[[ Provided data, beginning ]]
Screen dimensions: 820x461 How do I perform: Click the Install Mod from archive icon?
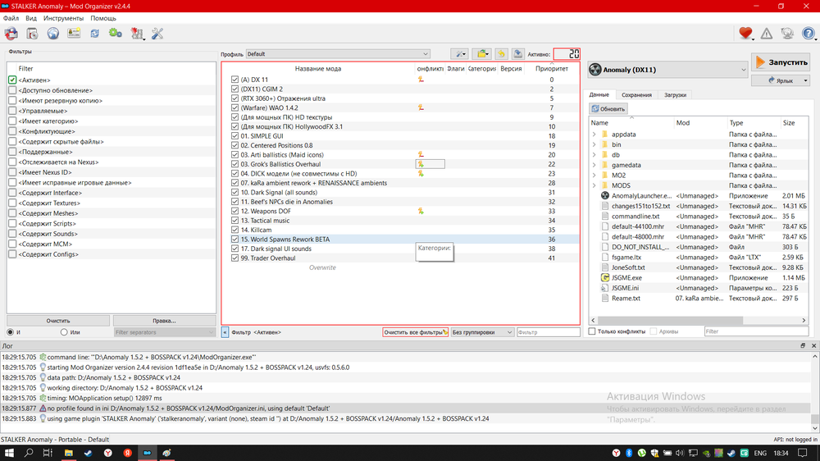(32, 34)
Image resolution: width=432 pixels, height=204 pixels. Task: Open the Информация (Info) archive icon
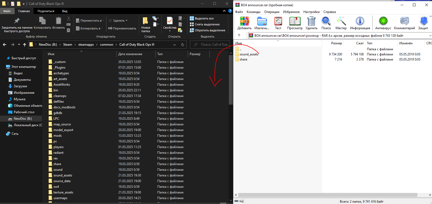pos(360,21)
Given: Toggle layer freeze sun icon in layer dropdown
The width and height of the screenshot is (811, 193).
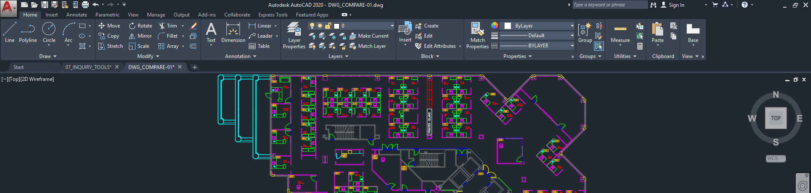Looking at the screenshot, I should (x=320, y=26).
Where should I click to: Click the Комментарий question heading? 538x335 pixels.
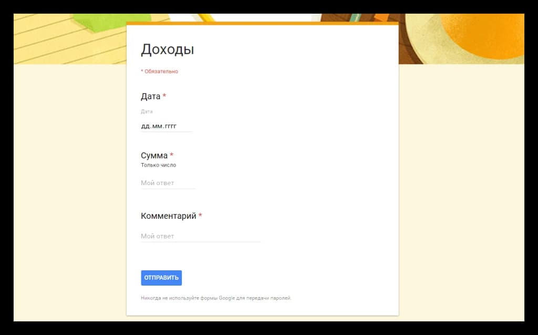(168, 216)
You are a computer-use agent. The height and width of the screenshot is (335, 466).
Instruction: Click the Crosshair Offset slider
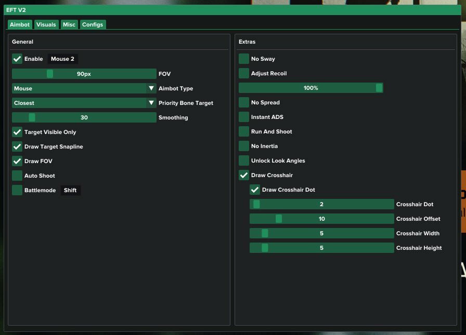[x=321, y=219]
[[ Provided data, end ]]
**Exercise prompt**
Please reproduce the listing exactly from its opening line through the line that contains "Given: Toggle layer", both included, with all pictures omitted.

**Result below**
Screen dimensions: 820x461 How do I perform: Click the Install Mod from archive icon?
(32, 34)
Image resolution: width=432 pixels, height=204 pixels. Task: Open the Информация (Info) archive icon
pos(360,21)
Given: Toggle layer freeze sun icon in layer dropdown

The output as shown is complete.